Em tempos de pleito eleitoral tem-se noticiado a atuação do Ministério Público do Trabalho para combater a coação eleitoral.

Em alguns casos aqui no Rio Grande do Sul o Ministério Público do Trabalho verificou que as empresas enviaram e-mail para os empregados conclamando-os a votarem em determinado candidato à Presidência.

O posicionamento do Ministério Público do Trabalho, nesses casos, visa coibir a prática de condutas que possam caracterizar assédio moral, discriminação, violação da intimidade ou abuso do poder diretivo, através da influência no voto de seus empregados em eleições políticas, entendendo que há violação a direito constitucionalmente garantido.

Nos casos já apurados pelo Ministério Público do Trabalho houve a determinação para as empresas se absterem de exigir, impor ou induzir os empregados para realização de quaisquer atividades ou manifestações políticas em favor ou desfavor de candidatos políticos e até se abster de realizar pesquisas eleitorais entre os empregados.

O entendimento do Ministério Público do Trabalho, conforme nota pública divulgada em 01/10/2018, é de alertar as empresas e a sociedade de que é proibida a imposição, coação ou direcionamento nas escolhas políticas dos empregados, garantindo, dessa forma, o respeito e a proteção à intimidade e à liberdade do cidadão-trabalhador no processo eleitoral, no ambiente de trabalho, conforme informou o Procurador-Geral do Trabalho, Ronaldo Curado Fleury.

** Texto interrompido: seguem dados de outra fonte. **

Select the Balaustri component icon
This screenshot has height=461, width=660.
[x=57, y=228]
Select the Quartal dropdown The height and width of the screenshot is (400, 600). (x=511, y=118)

A prática da empresa em interferir no processo eleitoral poderá sujeita-las a responder uma ação civil pública, com pedido de danos morais coletivos inclusive.

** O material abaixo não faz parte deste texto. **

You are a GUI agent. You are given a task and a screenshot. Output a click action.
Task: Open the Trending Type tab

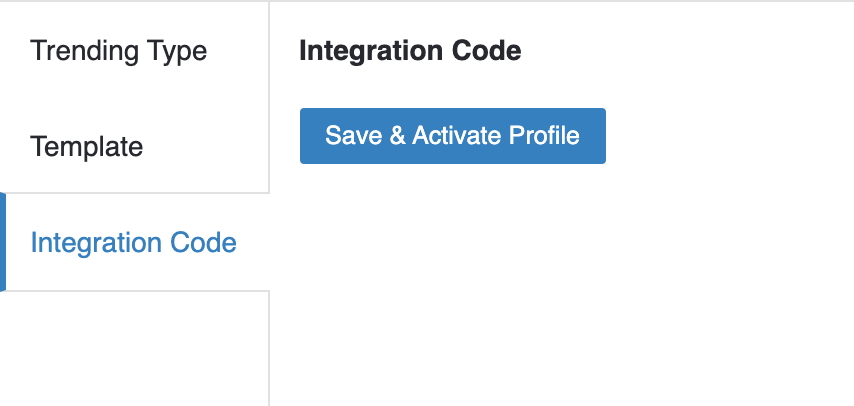click(x=119, y=50)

No âmbito da Procuradoria Regional do Trabalho da 4ª Região já tivemos ações contra empresas em Santa Maria, Gramado, Carazinho e Venâncio Aires, inclusive com Termo de Ajustamento de Conduta.

Como ainda teremos pela frente o segundo turno das eleições para Presidente e Governador é importante que as empresas estejam atentas aos seus procedimentos para que não sejam surpreendidas como uma ação do Ministério Público do Trabalho.